> PASSAGE SHOWN:

After @PeterCordes comments, I have changed the optimization flags to this:

MSVC_EXTRA_COMPILE_ARGS = ['/O2', '/GS-', '/fp:fast', '/Ob2', '/nologo', '/arch:AVX512', '/Ot', '/GL', '/QIntel-jcc-erratum']

GCC_EXTRA_COMPILE_ARGS = ['-Ofast', '-funroll-loops', '-flto', '-ftree-vectorize', '-march=native', '-fno-asynchronous-unwind-tables', '-Wa,-mbranches-within-32B-boundaries']

MSVC appears to be marginally faster than before (between 5% and 10%), but GCC12 and GCC13 are slower than before (between 3% and 20%). Below a graph with the results on the largest 2D matrix:

Note: "Current" means with the latest optimization flags suggested by @PeterCordes, "Previous" is the original set of flags.

> DATASET SECTION:
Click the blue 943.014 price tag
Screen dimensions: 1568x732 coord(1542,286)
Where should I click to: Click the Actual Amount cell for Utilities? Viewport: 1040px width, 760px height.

> AIM: Return the post on compiler optimization flags verbatim, in full.

> ANSWER TO THE PROBLEM:
After @PeterCordes comments, I have changed the optimization flags to this:

MSVC_EXTRA_COMPILE_ARGS = ['/O2', '/GS-', '/fp:fast', '/Ob2', '/nologo', '/arch:AVX512', '/Ot', '/GL', '/QIntel-jcc-erratum']

GCC_EXTRA_COMPILE_ARGS = ['-Ofast', '-funroll-loops', '-flto', '-ftree-vectorize', '-march=native', '-fno-asynchronous-unwind-tables', '-Wa,-mbranches-within-32B-boundaries']

MSVC appears to be marginally faster than before (between 5% and 10%), but GCC12 and GCC13 are slower than before (between 3% and 20%). Below a graph with the results on the largest 2D matrix:

Note: "Current" means with the latest optimization flags suggested by @PeterCordes, "Previous" is the original set of flags.